• **Record set**
╭──
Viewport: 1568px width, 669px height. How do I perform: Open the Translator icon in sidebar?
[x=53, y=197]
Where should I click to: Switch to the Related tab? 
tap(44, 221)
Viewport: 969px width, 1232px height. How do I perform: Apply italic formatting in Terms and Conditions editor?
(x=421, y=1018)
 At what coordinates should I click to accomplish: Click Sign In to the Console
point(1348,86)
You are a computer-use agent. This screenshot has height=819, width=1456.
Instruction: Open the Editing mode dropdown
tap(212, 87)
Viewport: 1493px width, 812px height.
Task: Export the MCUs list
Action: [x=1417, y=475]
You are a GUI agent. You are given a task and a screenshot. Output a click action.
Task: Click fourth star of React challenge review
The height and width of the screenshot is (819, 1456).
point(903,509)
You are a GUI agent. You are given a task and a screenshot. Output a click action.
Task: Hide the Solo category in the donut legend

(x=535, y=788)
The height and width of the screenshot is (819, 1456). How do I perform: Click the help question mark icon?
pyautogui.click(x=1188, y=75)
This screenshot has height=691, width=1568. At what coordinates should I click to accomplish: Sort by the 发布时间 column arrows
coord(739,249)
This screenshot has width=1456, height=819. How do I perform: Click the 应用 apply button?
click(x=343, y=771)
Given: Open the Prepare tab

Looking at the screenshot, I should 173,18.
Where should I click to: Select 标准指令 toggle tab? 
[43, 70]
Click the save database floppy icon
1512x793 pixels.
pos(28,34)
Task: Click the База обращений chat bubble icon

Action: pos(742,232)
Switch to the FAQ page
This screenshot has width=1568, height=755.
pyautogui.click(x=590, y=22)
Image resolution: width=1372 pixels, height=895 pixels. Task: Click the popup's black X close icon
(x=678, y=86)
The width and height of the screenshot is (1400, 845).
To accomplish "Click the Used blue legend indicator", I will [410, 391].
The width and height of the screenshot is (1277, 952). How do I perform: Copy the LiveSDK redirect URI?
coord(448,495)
╰──
• **Your objective**
In the listing above, the line containing "Switch to the FAQ page" and all lines after it are to be restated word for word.

• **Answer for the task**
Switch to the FAQ page
This screenshot has width=1568, height=755.
pyautogui.click(x=590, y=22)
Image resolution: width=1372 pixels, height=895 pixels. Task: Click the popup's black X close icon
(x=678, y=86)
The width and height of the screenshot is (1400, 845).
To accomplish "Click the Used blue legend indicator", I will [410, 391].
The width and height of the screenshot is (1277, 952). How do I perform: Copy the LiveSDK redirect URI?
coord(448,495)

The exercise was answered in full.